- [Directions] Retype everything from the start of the rows down to the line that contains "coordinates (640, 26).", keeping every character unchanged.

- [Records shown]
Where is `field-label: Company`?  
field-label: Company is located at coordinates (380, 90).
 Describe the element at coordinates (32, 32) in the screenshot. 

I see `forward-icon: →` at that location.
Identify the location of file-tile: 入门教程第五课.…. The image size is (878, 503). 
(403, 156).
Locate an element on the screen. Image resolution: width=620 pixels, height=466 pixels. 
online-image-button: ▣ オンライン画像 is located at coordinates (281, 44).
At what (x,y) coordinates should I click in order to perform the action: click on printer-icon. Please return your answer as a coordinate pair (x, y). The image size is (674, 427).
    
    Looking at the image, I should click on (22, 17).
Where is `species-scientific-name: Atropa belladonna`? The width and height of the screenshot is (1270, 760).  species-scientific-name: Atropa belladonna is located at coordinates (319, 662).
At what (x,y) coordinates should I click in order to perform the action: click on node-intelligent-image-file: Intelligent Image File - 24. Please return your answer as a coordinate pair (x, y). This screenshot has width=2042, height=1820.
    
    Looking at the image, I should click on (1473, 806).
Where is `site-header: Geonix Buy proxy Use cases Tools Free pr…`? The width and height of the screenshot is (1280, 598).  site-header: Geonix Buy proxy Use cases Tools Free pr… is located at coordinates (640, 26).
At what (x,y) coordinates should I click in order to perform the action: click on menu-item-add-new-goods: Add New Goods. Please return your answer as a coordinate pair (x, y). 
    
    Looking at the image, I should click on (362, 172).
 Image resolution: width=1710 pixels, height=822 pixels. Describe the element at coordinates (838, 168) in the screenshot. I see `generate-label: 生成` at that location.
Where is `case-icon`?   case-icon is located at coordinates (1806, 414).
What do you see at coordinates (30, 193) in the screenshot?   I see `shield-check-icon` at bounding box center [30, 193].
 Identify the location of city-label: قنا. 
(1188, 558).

- [Written solution]
Where is `field-label: Company`?  
field-label: Company is located at coordinates (380, 90).
 Describe the element at coordinates (32, 32) in the screenshot. 

I see `forward-icon: →` at that location.
Identify the location of file-tile: 入门教程第五课.…. The image size is (878, 503). 
(403, 156).
Locate an element on the screen. Image resolution: width=620 pixels, height=466 pixels. 
online-image-button: ▣ オンライン画像 is located at coordinates (281, 44).
At what (x,y) coordinates should I click in order to perform the action: click on printer-icon. Please return your answer as a coordinate pair (x, y). The image size is (674, 427).
    
    Looking at the image, I should click on (22, 17).
Where is `species-scientific-name: Atropa belladonna`? The width and height of the screenshot is (1270, 760).  species-scientific-name: Atropa belladonna is located at coordinates (319, 662).
At what (x,y) coordinates should I click in order to perform the action: click on node-intelligent-image-file: Intelligent Image File - 24. Please return your answer as a coordinate pair (x, y). This screenshot has width=2042, height=1820.
    
    Looking at the image, I should click on (1473, 806).
Where is `site-header: Geonix Buy proxy Use cases Tools Free pr…`? The width and height of the screenshot is (1280, 598).  site-header: Geonix Buy proxy Use cases Tools Free pr… is located at coordinates (640, 26).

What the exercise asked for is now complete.